En 2012, SOS homophobie faisait parvenir à chaque candidat-e à l’élection présidentielle un questionnaire portant sur 12 revendications qui visent à lutter contre l’homophobie et la transphobie, et à œuvrer pour l’égalité des droits. Deux ans après les élections présidentielle et législatives, force est de constater que ces sujets tendent à être mis de côté par le nouvel exécutif.

Si l’ouverture du mariage et de l’adoption aux couples de personnes de même sexe a fait l’objet d’une loi promulguée le 17 mai 2013, cela ne constitue que deux des douze points soulevés par SOS homophobie. Pire que lors du bilan que nous tirions l’an dernier, cette année le gouvernement a annoncé renoncer à l’ouverture de la PMA aux couples de femmes, et récemment des tribunaux ont refusé de prononcer des adoptions intrafamiliales. L’espoir de sécurisation des familles homoparentales suscité par la loi « mariage pour tou-te-s » s’effrite chaque jour un peu plus.

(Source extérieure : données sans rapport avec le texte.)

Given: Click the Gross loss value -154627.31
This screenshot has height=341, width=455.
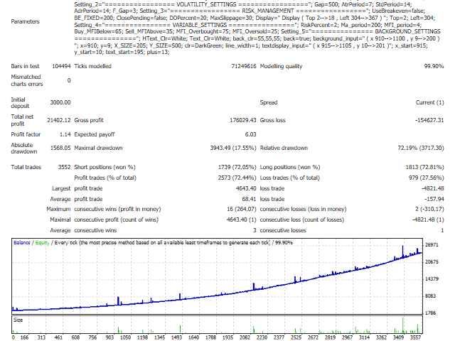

En matière de transphobie : si nous regrettions l’an dernier que l’introduction d’un nouveau critère de discrimination se soit fait au moyen de l’expression impropre « d’identité sexuelle », aucune modification n’y a été apportée pour y substituer les termes « d’identité de genre », et ce malgré les revendications des associations ainsi qu’un avis rendu par la CNCDH en ce sens.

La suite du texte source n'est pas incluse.